A.B. Hastings Coll. (NE), 1893; Ph.D. Chicago, 1900; study at U. Paris, 1902; LL.D. Colorado Coll., 1920; U. Missouri, 1921; Litt. D. Columbia, 1932; L.H.D. U. Denver, 1934; D. Eng. (hon.) Colo. State Sch. Mines, 1935.
Prof. Gk. Hastings Coll., 1893-6; fell. Gk. U. Chicago, 1896-9; prof. Gk. U. Colorado, 1899-1939; actng. pres. & dean, grad. sch., 1914, 1917-8; pres., 1919-39, 1940; res. prof, hum., 1930-9; Theo. Roosevelt prof. U. Berlin, 1932-3; Weil lctr. U. North Carolina, 1934; trustee Carnegie Found, for Advancement of Teaching.
"Cosmogonical Theories of the Greeks" (Chicago, 1900)
"Ethnology and the Golden Age," CP 12 (1917) 351-64; "Conventions of the Pastoral Elegy," AJP 32 (1911) 294-312; Integrity in Education and Other Papers (New York, 1926); Isocrates (trans.), LCL, 3 vols. (New York & London, 1928-45); Fascism and Citizenship (Chapel Hill, 1934); Things in the Saddle: Selected Essays and Addresses (Cambridge, 1940); Quest of American Life (Boulder, CO, 1945).
Norlin, a student of Paul Shorey at Chicago, quickly established a reputation for himself at the University of Colorado as a first-rate scholar and teacher known for the clarity of his rhetoric, his Socratic method, and his multi-faceted Aristophanic sense of humor.

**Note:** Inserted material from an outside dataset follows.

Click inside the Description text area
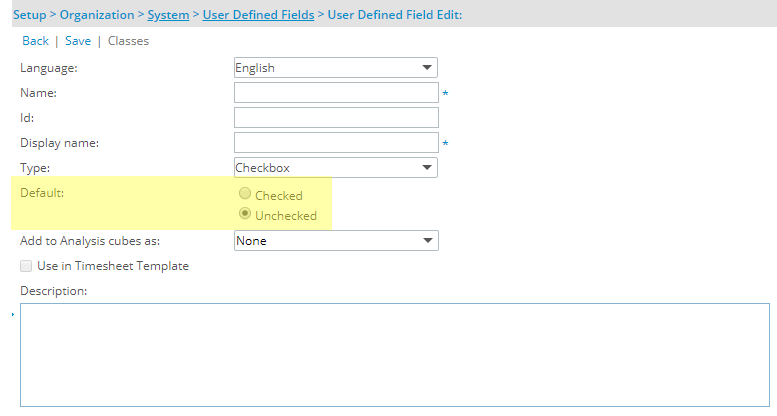The width and height of the screenshot is (777, 416). click(394, 355)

Seen by his colleagues as a "renaissance man," he was an athlete (boxer, swimmer, hiker, angler, tennis player), cook, poker player, and writer of poetry, as well as a skilled translator of Greek literature and analyst of contemporary issues in education and politics. Promoted rapidly, he had to reject the offer of a chair in classics at the University of Chicago when he became permanent president of the University of Colorado, continuing in his administration to devote energy to intellectual efforts, speaking publicly, and writing essays on a wide variety of scholarly and contemporary topics (-inter alia opposing the Ku Klux Klan and Hitler's Nazism). His administration is remembered today as largely responsible for the growth of the physical plant even during the deep Depression and the establishment of a uniform Northern Italian architectural design for the campus known as the "Colorado style." After retirement, Norlin devoted his time to a book describing farm life in Kansas in the 1870s-1880s, where his family homestead was attacked and burned by Indians.Seen as one of the truly intellectual university presidents of his time, Norlin stood for educational quality and academic integrity and viewed the mission of the university as turning out liberally educated generalists through a broadly based humanistic curriculum. The university honored him by naming after him the library he worked so hard to expand and by featuring over its doorway the quotation from his favorite author, Isocrates, "Who Knows Only his Own Generation Remains Always a Child." He is best known on the campus today as the author of the "Charge to the Graduates," read at every University of Colorado commencement.
Ralph C. Ellsworth, George Norlin as his Friends Knew Him: Some Personal Recollections (Boulder, CO, 1986); The University of Colorado, 1876-1976, ed. F. S. Allen et al. (New York & London, 1976); NatCAB 41:226; Dixon Wecter, "A President in Action," Atlantic Monthly 163 (June, 1939) 785-93; WhAm 2:399.